**QUESTIONS ON THE MATERIAL:**
• a. Return the passage of the speech-decoding article starting with "Say What? HSE" and going on through "of Neural Engineering.".
• b. Answer these questions from the speech-decoding article:
(i) In which journal were the findings published?
(ii) What disorder is given as an example of a condition that "silent speech" platforms leave out?
(iii) What accuracy did the model achieve in the two subjects?
• c. Decide whether each statement agrees with the speech-decoding article. For each one, answer yes or no and quote the words of the article that decide it.
(i) The model works with electrodes that cover the entire cortical surface.
(ii) The patients in the study already had intracranial electrodes implanted before the study.
(iii) The brain activity results were aligned with audio signals in 27 classes.
++++ EXERCISE PASSAGE
Say What? HSE University Researchers Develop Model That Predicts Next Word Spoken

The prospect of decoding speech by tapping into neural activity has become a reality thanks to advanced machine learning models. But recently, it’s been taken to the next level due to technology developed by researchers from HSE University and the Moscow State University of Medicine and Dentistry. Indeed, they’ve devised a model that can effectively predict the next word spoken by an individual by connecting it to a small set of minimally invasive electrodes that have been implanted in a limited cortical area to track neural activity. The findings of this project, financed through a grant from the Russian government’s ‘Science and Universities’ National Project, were published in the Journal of Neural Engineering.

While there is abundant technology for improving communication functions in patients, such as “silent speech” platforms that interpret speech intention by tracking articulatory muscle movement, they leave out a fair portion of patients with more debilitating disorders like facial muscle paralysis. The incorporation of a brain-computer interface (BCI) in speech neuroprostheses does much to widen the range of patients whose lives can be improved through the technology.

The current study from the HSE Centre for Bioelectric Interfaces and the MSUMD worked with data from two epileptic patients who already had intracranial electrodes implanted for presurgical mapping purposes. They were tasked with reading six 26-word sentences aloud, with the phrasing varying in structure and most of the words within the sentence beginning with the same letter. The electrodes gauged the subject’s brain activity during these readings, then aligned the results with audio signals in 27 classes. This training dataset was fed into a model with a neural network-based architecture that managed to achieve 55% and 70% accuracy in the two subjects. That level of predictive accuracy puts the tech in good company with that of similar implanted-electrode studies, but in comparison those required the electrodes to cover the entire cortical surface.
++++++++
++++ ENTRIES SUPPLIED
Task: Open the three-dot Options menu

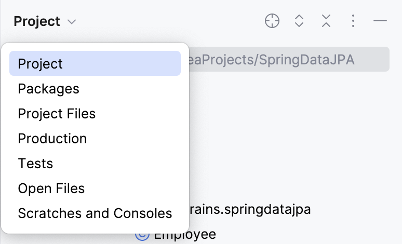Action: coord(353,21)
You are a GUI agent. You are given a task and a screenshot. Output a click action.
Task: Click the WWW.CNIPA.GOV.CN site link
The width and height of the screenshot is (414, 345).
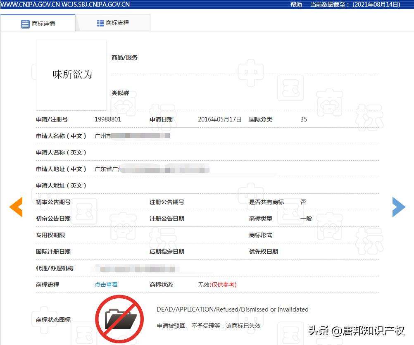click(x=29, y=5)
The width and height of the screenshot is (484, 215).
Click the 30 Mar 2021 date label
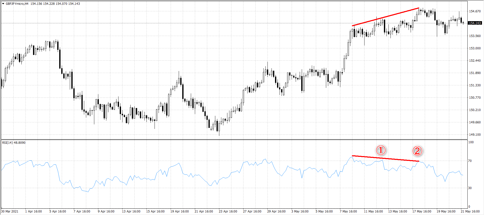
++++++++
++++ ENTRIES SUPPLIED
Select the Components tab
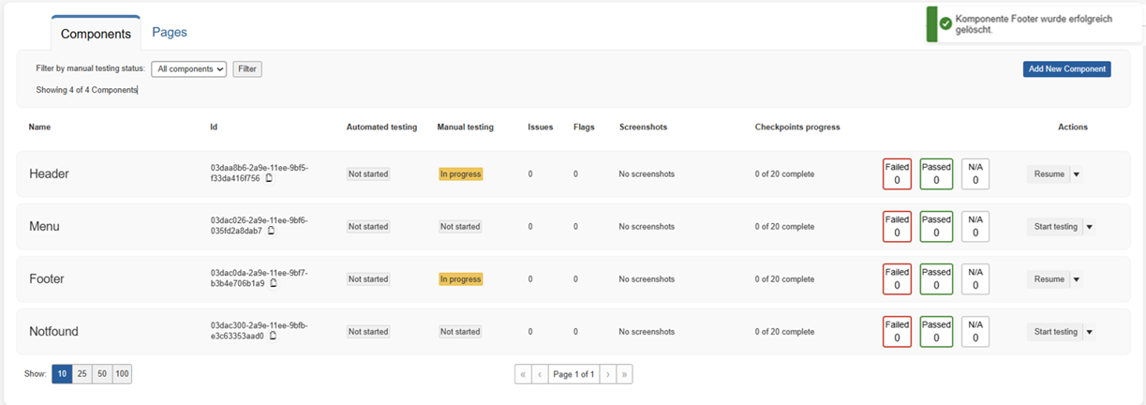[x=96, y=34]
++++++++
**RESULTS BY TASK:**
• a.
Say What? HSE University Researchers Develop Model That Predicts Next Word Spoken

The prospect of decoding speech by tapping into neural activity has become a reality thanks to advanced machine learning models. But recently, it’s been taken to the next level due to technology developed by researchers from HSE University and the Moscow State University of Medicine and Dentistry. Indeed, they’ve devised a model that can effectively predict the next word spoken by an individual by connecting it to a small set of minimally invasive electrodes that have been implanted in a limited cortical area to track neural activity. The findings of this project, financed through a grant from the Russian government’s ‘Science and Universities’ National Project, were published in the Journal of Neural Engineering.

• b.
(i) The Journal of Neural Engineering.
(ii) Facial muscle paralysis.
(iii) 55% and 70%.

• c.
(i) No: "a small set of minimally invasive electrodes that have been implanted in a limited cortical area"
(ii) Yes: "two epileptic patients who already had intracranial electrodes implanted for presurgical mapping purposes"
(iii) Yes: "aligned the results with audio signals in 27 classes"